À leur retour à Argenton, autant Jacques était heureux d'avoir été si bien secondé dans ses achats par Éva, autant celle-ci paraissait triste d'être si fort ressemblante à la femme qu'allait prendre Jacques que l'on pût mesurer les habits de l'une à la taille de l'autre.

Tant que le jour de ce mariage avait été éloigné, Éva l'avait regardé d'un œil assez philosophique; mais au fur et à mesure que ce jour approchait, à l'idée qu'une autre femme allait s'installer dans la maison et matériellement s'emparer de l'homme qu'elle aimait plus que sa vie et pour lequel deux fois elle avait voulu mourir, une souffrance impossible à surmonter s'emparait d'elle. Cette douce quiétude qui était le fond de son caractère avait peu à peu fait place à une sensibilité nerveuse qui ne lui permettait pas de se tenir un seul instant tranquille.

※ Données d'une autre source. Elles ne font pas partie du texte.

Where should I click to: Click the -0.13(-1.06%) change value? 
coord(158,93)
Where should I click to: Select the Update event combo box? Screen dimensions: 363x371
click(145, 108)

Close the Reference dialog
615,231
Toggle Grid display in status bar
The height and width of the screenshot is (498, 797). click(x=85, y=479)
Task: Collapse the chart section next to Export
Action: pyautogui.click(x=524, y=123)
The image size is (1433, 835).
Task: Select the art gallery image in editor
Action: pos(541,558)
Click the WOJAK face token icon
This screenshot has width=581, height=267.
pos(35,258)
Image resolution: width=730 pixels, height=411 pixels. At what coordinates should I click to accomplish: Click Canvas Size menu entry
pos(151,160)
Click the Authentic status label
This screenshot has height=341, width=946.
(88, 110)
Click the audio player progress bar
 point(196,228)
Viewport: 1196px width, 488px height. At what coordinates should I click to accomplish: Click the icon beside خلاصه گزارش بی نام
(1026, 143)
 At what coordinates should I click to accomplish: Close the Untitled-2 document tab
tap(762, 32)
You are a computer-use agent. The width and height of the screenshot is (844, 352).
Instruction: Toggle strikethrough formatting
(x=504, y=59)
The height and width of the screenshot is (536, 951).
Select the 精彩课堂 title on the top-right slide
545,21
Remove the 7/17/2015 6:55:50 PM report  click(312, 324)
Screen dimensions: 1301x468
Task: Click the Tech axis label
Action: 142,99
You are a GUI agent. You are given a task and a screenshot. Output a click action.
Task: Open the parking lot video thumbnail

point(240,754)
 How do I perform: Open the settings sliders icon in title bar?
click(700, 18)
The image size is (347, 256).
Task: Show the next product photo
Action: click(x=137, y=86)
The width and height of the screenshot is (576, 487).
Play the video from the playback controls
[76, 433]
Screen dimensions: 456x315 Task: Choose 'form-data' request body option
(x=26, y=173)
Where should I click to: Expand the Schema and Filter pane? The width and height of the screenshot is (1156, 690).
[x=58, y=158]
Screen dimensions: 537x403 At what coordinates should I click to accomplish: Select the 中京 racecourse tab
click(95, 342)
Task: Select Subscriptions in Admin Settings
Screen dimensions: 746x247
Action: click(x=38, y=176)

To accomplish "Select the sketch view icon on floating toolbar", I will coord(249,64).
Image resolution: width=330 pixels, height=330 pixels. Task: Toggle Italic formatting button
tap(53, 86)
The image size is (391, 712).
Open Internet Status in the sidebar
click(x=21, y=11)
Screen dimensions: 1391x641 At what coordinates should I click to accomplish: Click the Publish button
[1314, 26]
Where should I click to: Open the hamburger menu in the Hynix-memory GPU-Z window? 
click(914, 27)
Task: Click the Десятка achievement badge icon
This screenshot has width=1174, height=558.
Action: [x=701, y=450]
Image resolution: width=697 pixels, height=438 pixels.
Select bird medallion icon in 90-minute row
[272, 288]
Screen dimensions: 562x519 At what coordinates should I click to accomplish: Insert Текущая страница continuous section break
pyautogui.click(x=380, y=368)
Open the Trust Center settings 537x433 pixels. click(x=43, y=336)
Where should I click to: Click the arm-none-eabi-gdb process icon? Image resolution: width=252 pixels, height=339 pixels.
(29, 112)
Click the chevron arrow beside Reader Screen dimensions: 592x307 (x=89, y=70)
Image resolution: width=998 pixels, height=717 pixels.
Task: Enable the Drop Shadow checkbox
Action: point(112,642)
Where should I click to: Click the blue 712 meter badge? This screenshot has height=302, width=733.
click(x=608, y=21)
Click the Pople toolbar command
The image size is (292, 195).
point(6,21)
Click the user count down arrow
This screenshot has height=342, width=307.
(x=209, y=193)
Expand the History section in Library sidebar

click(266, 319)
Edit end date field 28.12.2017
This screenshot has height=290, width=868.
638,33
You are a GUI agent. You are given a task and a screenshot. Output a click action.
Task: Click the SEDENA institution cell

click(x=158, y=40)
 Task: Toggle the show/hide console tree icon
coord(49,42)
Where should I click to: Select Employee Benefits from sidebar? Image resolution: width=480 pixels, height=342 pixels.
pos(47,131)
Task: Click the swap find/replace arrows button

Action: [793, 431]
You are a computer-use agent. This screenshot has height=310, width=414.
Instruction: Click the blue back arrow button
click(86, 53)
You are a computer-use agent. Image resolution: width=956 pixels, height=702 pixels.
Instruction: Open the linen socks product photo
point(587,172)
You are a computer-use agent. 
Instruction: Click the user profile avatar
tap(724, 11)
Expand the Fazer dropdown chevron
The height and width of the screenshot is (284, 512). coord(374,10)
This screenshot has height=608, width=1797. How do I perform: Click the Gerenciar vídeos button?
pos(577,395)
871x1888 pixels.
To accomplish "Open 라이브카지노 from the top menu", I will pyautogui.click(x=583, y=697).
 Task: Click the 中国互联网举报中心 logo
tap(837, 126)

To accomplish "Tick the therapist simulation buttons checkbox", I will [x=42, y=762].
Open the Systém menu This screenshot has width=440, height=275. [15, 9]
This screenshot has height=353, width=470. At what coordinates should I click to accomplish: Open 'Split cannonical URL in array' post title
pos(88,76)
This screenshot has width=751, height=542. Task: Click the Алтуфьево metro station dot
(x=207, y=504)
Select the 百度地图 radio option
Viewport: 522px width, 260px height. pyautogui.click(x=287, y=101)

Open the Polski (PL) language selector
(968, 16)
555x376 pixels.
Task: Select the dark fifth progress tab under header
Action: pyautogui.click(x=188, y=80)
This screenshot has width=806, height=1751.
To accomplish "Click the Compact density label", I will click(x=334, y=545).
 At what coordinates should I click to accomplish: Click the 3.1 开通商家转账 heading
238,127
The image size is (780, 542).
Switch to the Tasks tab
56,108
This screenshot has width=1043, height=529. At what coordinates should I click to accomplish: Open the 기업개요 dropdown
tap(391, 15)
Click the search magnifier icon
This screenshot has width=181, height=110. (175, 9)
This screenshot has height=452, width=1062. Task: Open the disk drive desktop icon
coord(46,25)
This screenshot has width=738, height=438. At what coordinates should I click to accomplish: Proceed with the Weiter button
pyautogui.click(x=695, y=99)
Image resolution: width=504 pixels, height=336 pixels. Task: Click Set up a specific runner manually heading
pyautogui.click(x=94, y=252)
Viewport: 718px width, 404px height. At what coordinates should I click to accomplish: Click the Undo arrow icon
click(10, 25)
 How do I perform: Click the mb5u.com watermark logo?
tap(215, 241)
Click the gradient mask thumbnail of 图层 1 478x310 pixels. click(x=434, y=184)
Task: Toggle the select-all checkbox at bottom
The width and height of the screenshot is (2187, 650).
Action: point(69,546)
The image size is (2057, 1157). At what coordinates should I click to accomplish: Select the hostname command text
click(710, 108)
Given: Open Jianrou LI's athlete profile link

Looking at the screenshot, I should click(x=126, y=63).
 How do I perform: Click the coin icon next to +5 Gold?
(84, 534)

Au moment où on s'y attendait le moins, et où elle s'y attendait le moins elle-même, elle bondissait de sa place, allait d'un bout à l'autre du salon, appuyait sa tête contre un marbre ou contre un carreau de vitre, se tordait les bras, jetait un cri, s'élançait dans le jardin et, au pied du pommier ou sous la tonnelle, restait des heures entières comme abîmée dans sa douleur.

Avec l'été le rossignol avait retrouvé sa plus douce voix. Le soir, elle se levait de la chambre où Jacques étudiait un plan de maison, sortait comme une insensée, allait s'asseoir sous la tonnelle, et, tout à coup, au milieu de ses plus douces mélodies, comme fatiguée de cet hymne au bonheur, elle se levait, le forçait de s'envoler et rentrait en pleurant.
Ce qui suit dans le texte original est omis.